El 4 de noviembre, el PJ bonaerense cumplirá 17 meses de implacable parálisis. El último chispazo de vida fue un formalismo: en junio de 2011, 40 días antes del cierre de listas, otorgó plenos poderes a Cristina de Kirchner para definir a su antojo las candidaturas K.
El 15 de diciembre próximo, al cumplirse cuatro años de la asunción de Alberto Balestrini como presidente, vencerán los mandatos de los 46 miembros del consejo del PJ bonaerense, los de los congresales y los de las autoridades de los 134 peronismos municipales.
Hace dos semanas se coronó la futura acefalía. La carta orgánica partidaria fija que la elección interna debe convocarse con 60 días de anticipación. Es decir: no hay manera de que haya mandatos electos cuando, en 45 días, venzan los actuales.
En falta, al único atajo formal al que puede recurrir el partido es reunir, antes del 15, al consejo para prorrogar «de facto» la vigencia de sus integrantes. Es lo que se hizo en el PJ nacional en mayo pasado, cuando se convocaron elecciones para marzo de 2013.
Pero el limbo legal es el menor de los problemas del peronismo de Buenos Aires. Fuera del corset orgánico -la última actividad en la sede de La Plata fue la colocación, el viernes pasado, de un busto de Néstor Kirchner-, bullen intrigas, maniobras y aventuras. Veamos:
En el PJ anti-K empezó a circular la idea de convocar, fuera del circuito del peronismo oficial, un congreso partidario que reúna a dirigentes -muchos de ellos congresales del partido- y muestre la voluntad de los sectores enfrentados con Cristina de darle volumen y movilidad al partido, contrariamente a lo que, sostienen, hace la Casa Rosada, que mandó a hibernar al PJ mientras apaña la avanzada de Unidos y Organizados, la megaagrupación K encabezada por La Cámpora.
Hay charlas cruzadas y cálculos para medir qué cantidad de congresales podrían reunir en caso de llevar adelante ese congreso paralelo, sobre la base de la idea de que en diciembre el consejo entrará en acefalía al vencer los mandatos. La jugada es impulsada por sectores cercanos a Francisco de Narváez y busca el aval de otros espacios peronistas como el de Jesús Cariglino y del peronismo que reporta a Mauricio Macri, aunque en un marco mayor que sirva para mostrar un frente ampliado de referentes del PJ, incluso no bonaerenses, como José Manuel de la Sota.
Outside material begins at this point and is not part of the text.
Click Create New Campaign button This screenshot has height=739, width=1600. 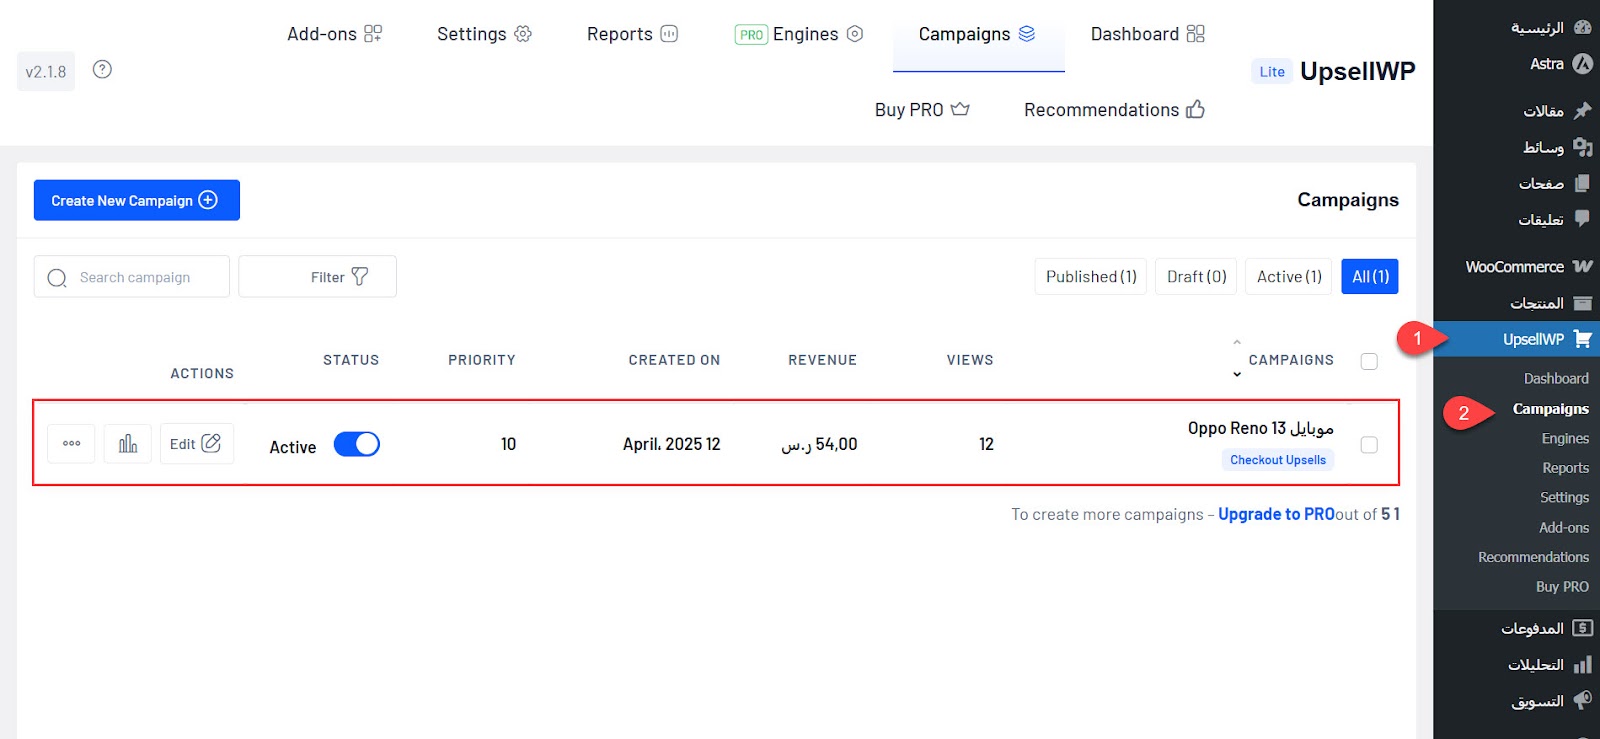pos(136,200)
De esa aventura está notificado Hugo Moyano, que asegura haber recibido 20 días atrás a dirigentes de La Juan Domingo con los que conversó sobre alternativas referidas al PJ bonaerense. El moyanismo sostiene, con razón, que el jefe de la CGT Azopardo es todavía presidente del partido porque asumió ese cargo tras el ACV de Balestrini y, aunque presentó su renuncia en diciembre pasado, el consejo nunca la aceptó, por lo cual está, técnicamente, al frente del partido, aunque no ejerza sus funciones y Cristina Álvarez Rodríguez haya planteado, en charlas informales, que ella había quedado a cargo de la presidencia.
El camionero se envalentonó cuando le llegó el rumor de que consejeros partidarios plantearon la posibilidad de convocar una reunión y rechazar su renuncia. Una rareza y una señal de los cambios de viento: cuando quedó al frente del PJ, la relación con la mayoría de los consejeros fue pésima al punto que le vaciaron las reuniones y lo forzaron, incluso, a sesionar sin quórum.
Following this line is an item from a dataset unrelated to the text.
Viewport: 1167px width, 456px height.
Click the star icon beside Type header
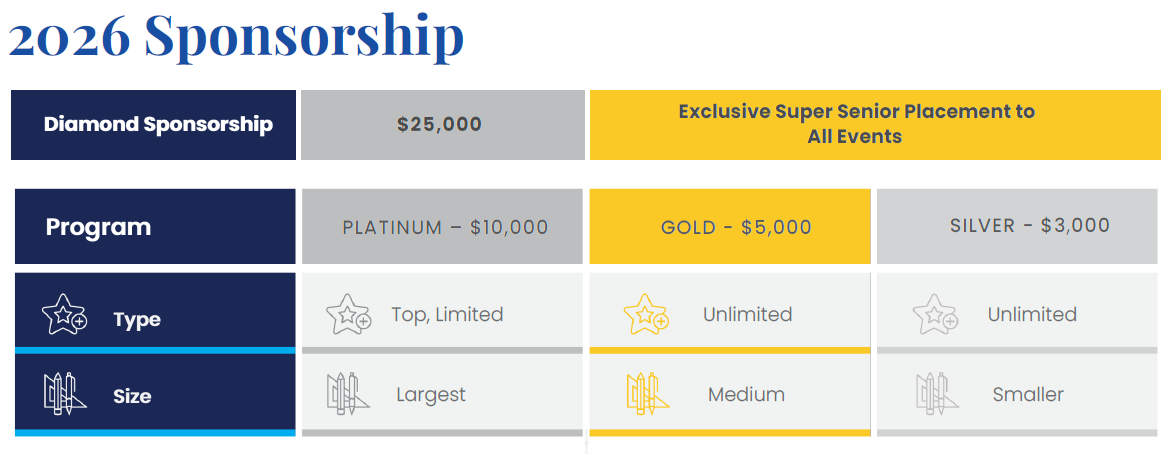[x=65, y=315]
En las carpas kirchneristas, el peronismo se invoca como una doctrina, pero apartada de la cuestión orgánica más allá de las versiones que en algún momento dejó correr Gabriel Mariotto de querer repetir la doctrina Balestrini según la cual el vicegobernador conduce el partido. Otro que se apoya en la memoria del exvice es Fernando Espinoza, su heredero en La Matanza, que salió a juntar voluntades para tratar de pelear la jefatura del PJ. Otros K, con el GPS averiado, llegaron a plantear la hipótesis de entronizar a Alicia Kirchner como titular del partido.
Frente a la ruleta de nombres, el sciolismo prefiere esperar. La lógica es que, como las elecciones del PJ nacional, la bonaerense se patee hasta marzo, como primera instancia, para luego entrar en una espiral de demoras y enredos para terminar por llevar los comicios más allá de las elecciones de octubre próximo. Además, si para entonces no hubo grandes sacudones en el dispositivo K, la presunción es que las elecciones de ambas conducciones estarán atadas entre sí, por lo cual, como ocurrió en 2008, se compensarían los espacios.